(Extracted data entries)
= = = =

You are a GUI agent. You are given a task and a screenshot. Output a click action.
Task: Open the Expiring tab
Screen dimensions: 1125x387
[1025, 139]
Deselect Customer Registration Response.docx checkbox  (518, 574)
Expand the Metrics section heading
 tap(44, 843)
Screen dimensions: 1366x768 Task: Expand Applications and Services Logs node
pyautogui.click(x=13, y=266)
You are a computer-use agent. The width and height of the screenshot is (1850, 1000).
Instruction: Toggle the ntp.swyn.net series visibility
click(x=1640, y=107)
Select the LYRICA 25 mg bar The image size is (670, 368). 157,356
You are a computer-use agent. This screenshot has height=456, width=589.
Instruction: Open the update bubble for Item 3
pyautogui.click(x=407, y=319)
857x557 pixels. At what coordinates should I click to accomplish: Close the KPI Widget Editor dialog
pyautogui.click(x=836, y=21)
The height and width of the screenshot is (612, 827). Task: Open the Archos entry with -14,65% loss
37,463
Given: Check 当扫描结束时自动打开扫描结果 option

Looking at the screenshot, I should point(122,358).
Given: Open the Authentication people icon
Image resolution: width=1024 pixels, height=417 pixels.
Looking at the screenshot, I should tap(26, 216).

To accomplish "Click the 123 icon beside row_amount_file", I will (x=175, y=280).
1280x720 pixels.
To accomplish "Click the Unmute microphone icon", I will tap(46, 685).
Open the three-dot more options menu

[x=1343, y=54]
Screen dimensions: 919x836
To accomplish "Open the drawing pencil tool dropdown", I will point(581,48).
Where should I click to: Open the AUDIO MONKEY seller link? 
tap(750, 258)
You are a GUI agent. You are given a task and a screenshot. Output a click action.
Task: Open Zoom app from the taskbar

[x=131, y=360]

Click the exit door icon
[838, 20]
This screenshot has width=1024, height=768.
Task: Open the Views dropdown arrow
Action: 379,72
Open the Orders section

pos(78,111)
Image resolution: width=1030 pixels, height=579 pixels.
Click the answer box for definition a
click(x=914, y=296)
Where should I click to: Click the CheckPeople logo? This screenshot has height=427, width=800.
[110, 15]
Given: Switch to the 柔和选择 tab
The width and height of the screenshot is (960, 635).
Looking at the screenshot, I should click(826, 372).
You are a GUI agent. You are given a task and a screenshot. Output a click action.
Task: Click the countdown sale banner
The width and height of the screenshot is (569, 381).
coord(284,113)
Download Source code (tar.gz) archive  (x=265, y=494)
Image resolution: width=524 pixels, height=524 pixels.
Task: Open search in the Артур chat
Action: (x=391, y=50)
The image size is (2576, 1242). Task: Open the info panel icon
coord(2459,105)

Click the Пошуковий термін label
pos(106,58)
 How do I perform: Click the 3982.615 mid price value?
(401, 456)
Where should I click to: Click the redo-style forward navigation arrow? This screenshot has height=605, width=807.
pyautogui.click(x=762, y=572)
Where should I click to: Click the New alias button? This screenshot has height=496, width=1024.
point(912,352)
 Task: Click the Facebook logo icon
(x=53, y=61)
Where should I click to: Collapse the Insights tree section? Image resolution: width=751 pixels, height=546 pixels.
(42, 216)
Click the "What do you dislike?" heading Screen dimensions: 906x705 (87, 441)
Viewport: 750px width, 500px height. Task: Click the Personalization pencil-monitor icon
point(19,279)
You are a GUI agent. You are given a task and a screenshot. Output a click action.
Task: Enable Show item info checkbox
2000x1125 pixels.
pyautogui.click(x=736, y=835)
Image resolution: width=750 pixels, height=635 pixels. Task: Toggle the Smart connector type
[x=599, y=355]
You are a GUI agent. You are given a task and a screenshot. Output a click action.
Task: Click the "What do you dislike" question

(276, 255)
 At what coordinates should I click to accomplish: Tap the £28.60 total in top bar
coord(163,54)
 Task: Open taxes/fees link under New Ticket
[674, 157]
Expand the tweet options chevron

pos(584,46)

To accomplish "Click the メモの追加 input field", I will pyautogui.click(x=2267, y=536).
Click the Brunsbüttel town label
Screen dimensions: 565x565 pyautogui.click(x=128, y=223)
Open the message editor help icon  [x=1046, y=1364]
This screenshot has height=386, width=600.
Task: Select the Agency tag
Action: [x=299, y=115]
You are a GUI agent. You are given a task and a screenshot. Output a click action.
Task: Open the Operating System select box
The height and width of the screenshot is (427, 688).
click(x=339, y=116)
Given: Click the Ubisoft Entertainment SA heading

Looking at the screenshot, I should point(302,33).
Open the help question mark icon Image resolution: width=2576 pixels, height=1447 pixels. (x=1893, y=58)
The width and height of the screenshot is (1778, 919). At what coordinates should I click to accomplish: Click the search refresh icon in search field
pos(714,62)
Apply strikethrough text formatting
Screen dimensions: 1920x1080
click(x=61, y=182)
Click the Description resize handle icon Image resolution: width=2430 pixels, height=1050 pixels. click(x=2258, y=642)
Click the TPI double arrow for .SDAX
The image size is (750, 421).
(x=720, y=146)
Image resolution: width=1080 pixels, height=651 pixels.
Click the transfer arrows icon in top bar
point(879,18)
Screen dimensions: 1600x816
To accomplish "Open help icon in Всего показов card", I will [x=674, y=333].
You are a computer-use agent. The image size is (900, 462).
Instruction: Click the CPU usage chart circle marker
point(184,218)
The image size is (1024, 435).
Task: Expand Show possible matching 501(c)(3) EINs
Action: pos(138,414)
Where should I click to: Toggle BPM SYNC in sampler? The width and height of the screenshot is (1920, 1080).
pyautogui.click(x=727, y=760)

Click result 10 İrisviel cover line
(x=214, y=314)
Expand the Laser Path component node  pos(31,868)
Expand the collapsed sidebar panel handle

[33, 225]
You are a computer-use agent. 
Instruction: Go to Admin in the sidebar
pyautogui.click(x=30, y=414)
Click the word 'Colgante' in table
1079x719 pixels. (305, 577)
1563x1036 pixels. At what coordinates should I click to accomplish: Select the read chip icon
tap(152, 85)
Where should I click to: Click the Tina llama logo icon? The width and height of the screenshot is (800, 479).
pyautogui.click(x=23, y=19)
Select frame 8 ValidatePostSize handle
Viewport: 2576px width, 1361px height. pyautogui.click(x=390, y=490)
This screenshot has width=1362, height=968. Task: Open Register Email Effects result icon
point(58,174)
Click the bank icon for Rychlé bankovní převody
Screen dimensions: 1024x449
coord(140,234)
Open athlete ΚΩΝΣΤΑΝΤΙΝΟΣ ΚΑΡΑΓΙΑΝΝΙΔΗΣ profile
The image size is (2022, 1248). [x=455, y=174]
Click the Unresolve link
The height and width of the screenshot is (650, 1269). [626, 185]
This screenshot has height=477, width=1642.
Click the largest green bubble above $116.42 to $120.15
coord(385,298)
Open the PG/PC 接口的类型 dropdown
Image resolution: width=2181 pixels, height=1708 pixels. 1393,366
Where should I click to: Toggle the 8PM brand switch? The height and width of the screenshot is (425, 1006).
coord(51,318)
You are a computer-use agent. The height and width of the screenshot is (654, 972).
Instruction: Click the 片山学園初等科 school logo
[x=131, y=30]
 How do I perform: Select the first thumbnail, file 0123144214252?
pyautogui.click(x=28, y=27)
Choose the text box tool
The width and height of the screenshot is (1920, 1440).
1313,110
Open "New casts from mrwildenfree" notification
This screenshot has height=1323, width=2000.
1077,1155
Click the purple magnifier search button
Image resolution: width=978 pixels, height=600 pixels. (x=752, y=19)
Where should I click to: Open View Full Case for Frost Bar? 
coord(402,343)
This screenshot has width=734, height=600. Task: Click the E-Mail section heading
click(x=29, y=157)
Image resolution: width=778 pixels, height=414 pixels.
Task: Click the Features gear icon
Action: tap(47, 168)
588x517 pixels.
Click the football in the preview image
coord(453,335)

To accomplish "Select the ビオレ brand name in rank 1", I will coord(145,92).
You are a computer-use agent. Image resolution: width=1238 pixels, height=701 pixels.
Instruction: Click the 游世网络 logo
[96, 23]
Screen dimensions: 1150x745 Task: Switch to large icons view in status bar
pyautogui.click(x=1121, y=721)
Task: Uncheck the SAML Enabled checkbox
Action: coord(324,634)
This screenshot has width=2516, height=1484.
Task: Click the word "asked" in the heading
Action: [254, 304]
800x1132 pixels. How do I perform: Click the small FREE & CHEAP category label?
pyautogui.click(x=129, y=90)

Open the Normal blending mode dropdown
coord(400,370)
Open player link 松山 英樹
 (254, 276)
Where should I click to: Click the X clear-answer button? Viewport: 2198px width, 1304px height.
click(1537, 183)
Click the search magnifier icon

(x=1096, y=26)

= = = =

● Work instructions
Change "Screen dimensions" to "Screen size" throughout the listing, from the line containing "I will coord(145,92)." down to the line containing "pyautogui.click(x=129, y=90)", and reproduce those lines with nothing else altered.

● Written response
To accomplish "Select the ビオレ brand name in rank 1", I will coord(145,92).
You are a computer-use agent. Image resolution: width=1238 pixels, height=701 pixels.
Instruction: Click the 游世网络 logo
[96, 23]
Screen size: 1150x745 Task: Switch to large icons view in status bar
pyautogui.click(x=1121, y=721)
Task: Uncheck the SAML Enabled checkbox
Action: coord(324,634)
This screenshot has width=2516, height=1484.
Task: Click the word "asked" in the heading
Action: [254, 304]
800x1132 pixels. How do I perform: Click the small FREE & CHEAP category label?
pyautogui.click(x=129, y=90)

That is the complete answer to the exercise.